Work item: Go to the line containing "Task: Click the 6.30 hand circumference value" in the material below. From there to the end, retype every line exactly and drop the pictures.

Supplied material:
* * * * *

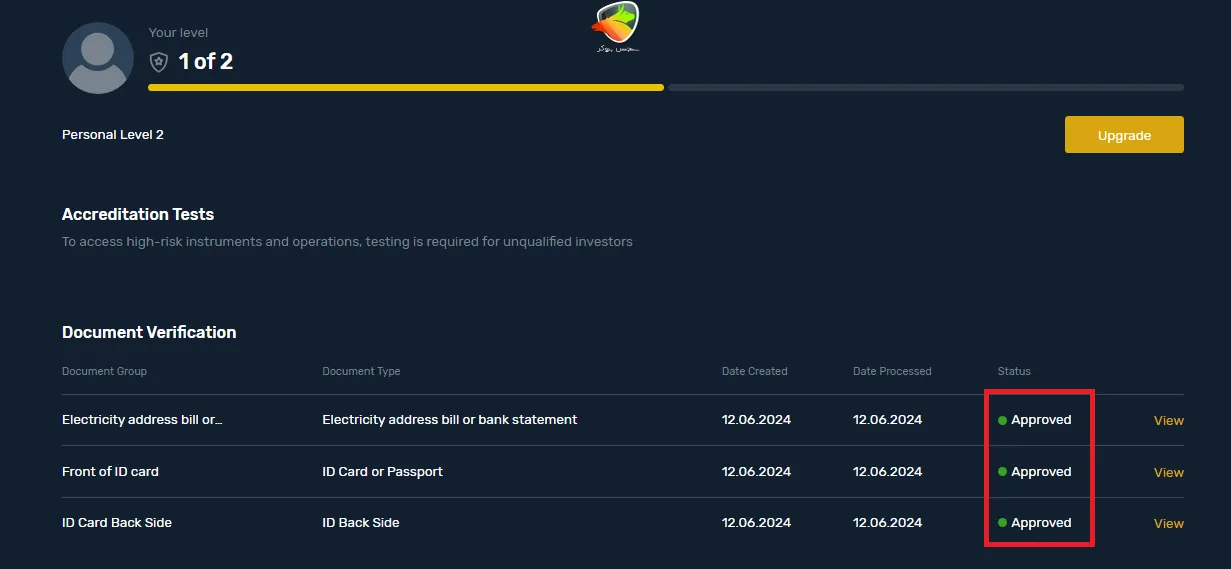This screenshot has height=569, width=1231.
Task: Click the Date Processed column header
Action: (892, 372)
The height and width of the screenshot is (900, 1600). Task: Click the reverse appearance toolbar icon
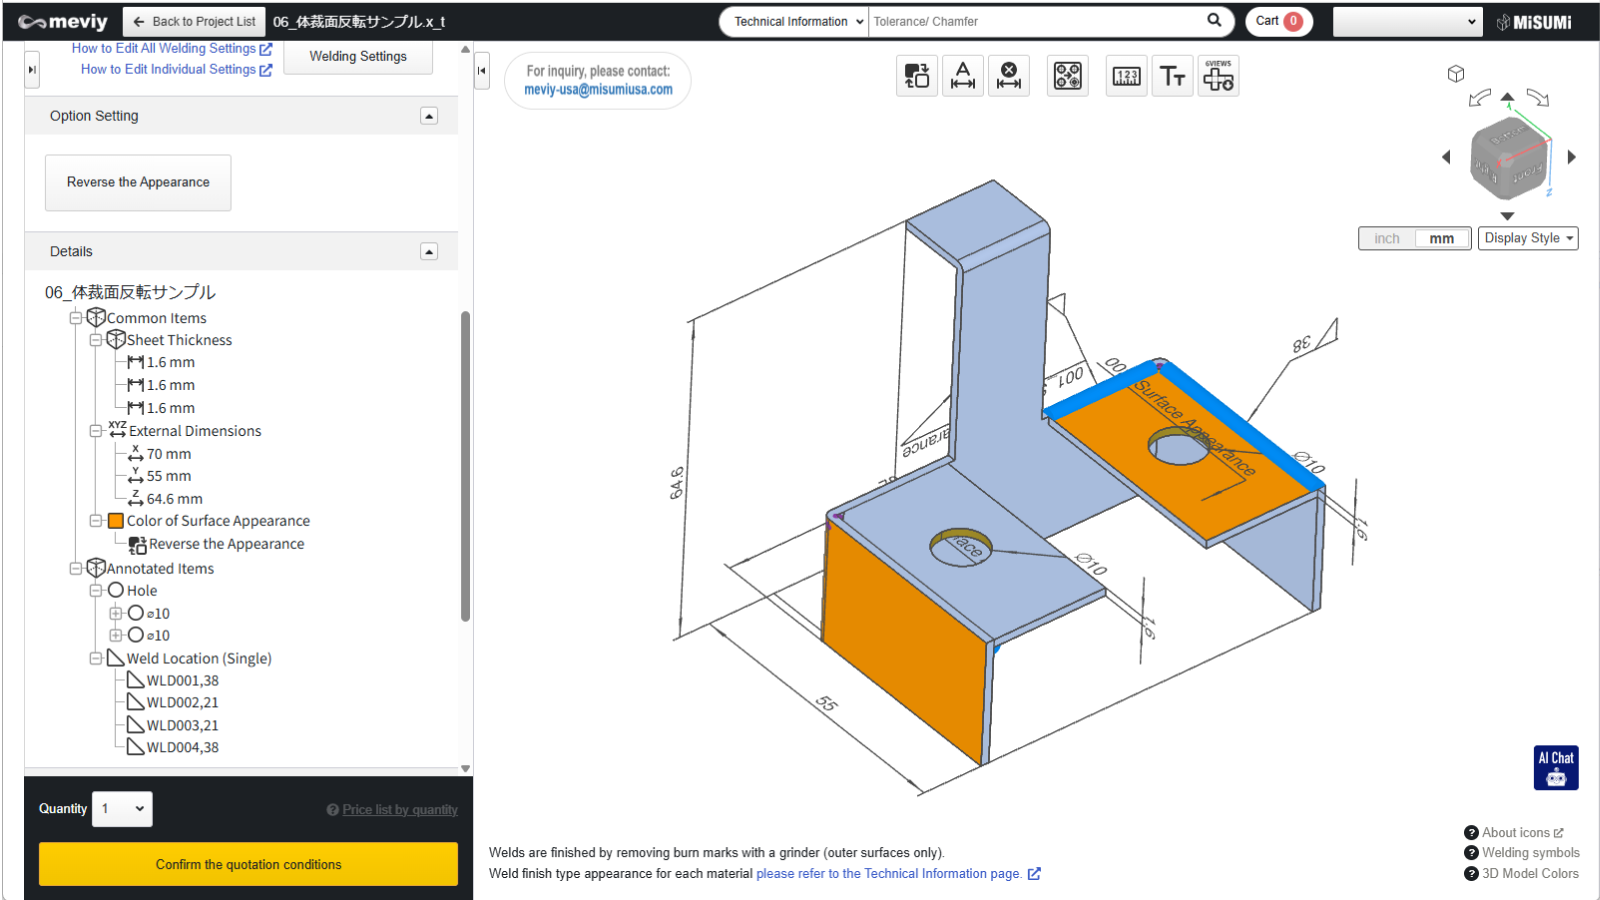[x=917, y=76]
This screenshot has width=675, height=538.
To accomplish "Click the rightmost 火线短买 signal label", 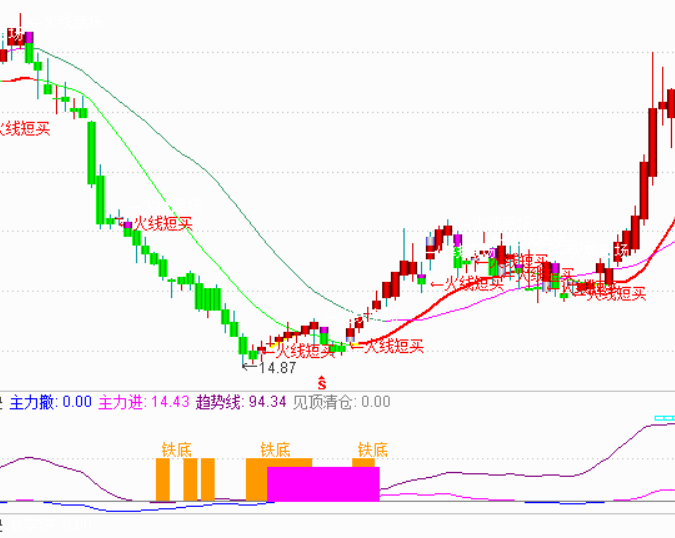I will (615, 293).

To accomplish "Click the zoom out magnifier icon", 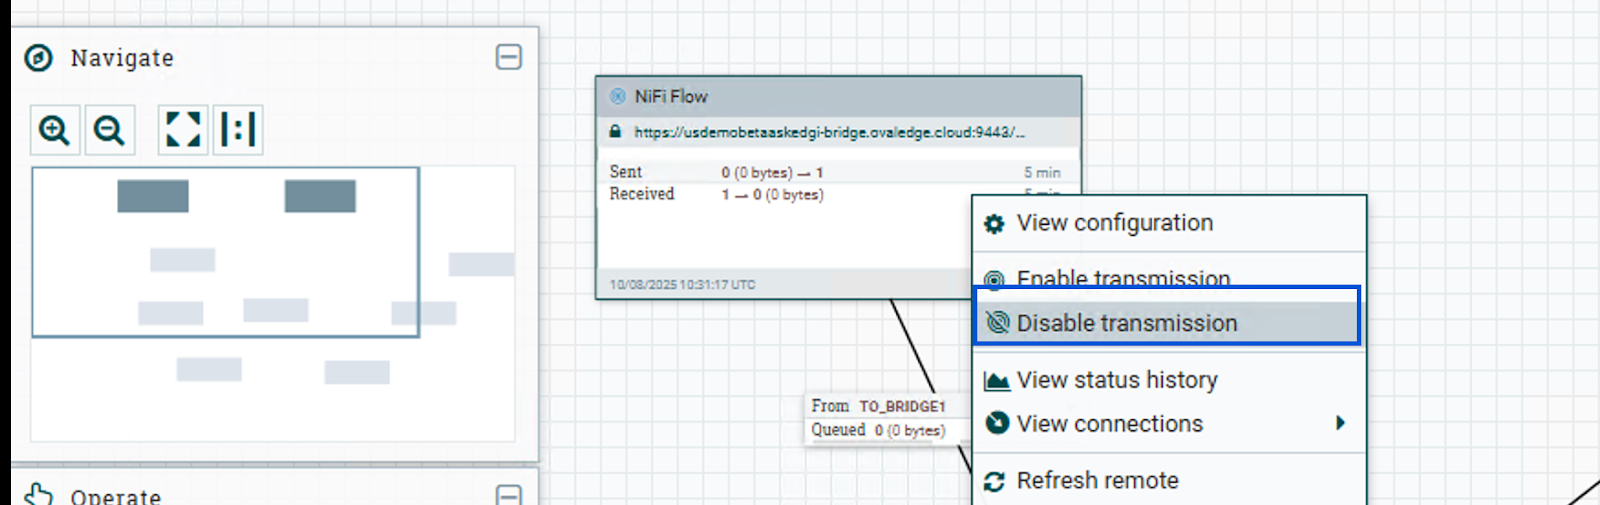I will 109,130.
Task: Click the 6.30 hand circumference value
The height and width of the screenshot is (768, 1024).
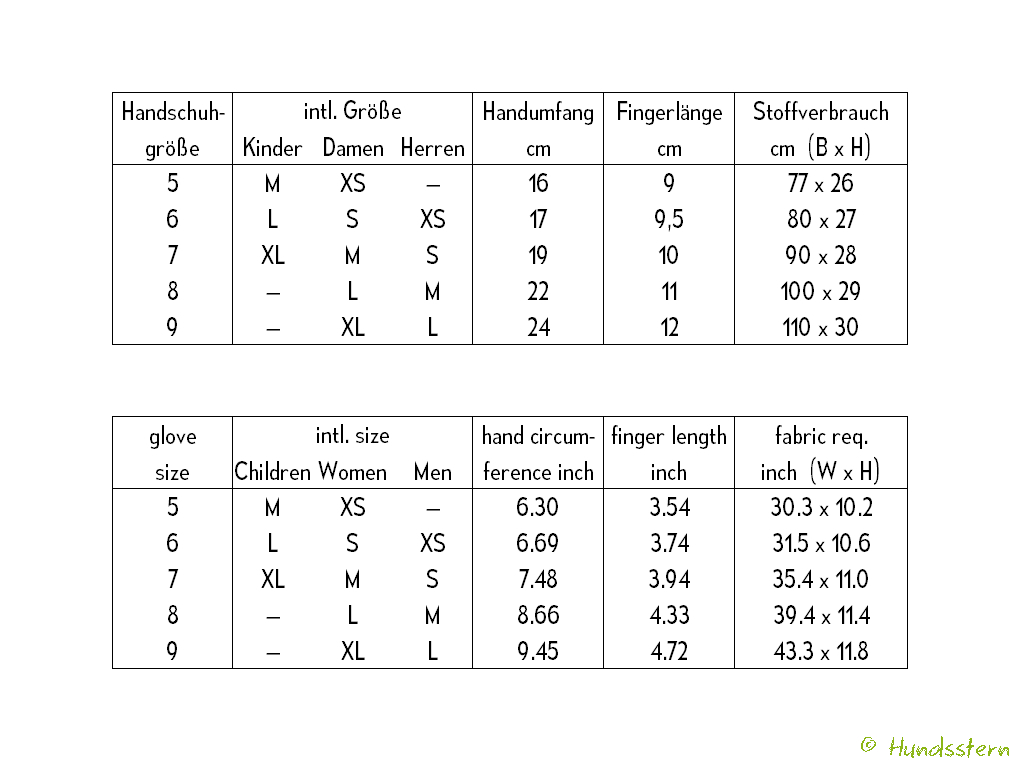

* * * * *

Answer to this exercise:
Task: Click the 6.30 hand circumference value
The height and width of the screenshot is (768, 1024).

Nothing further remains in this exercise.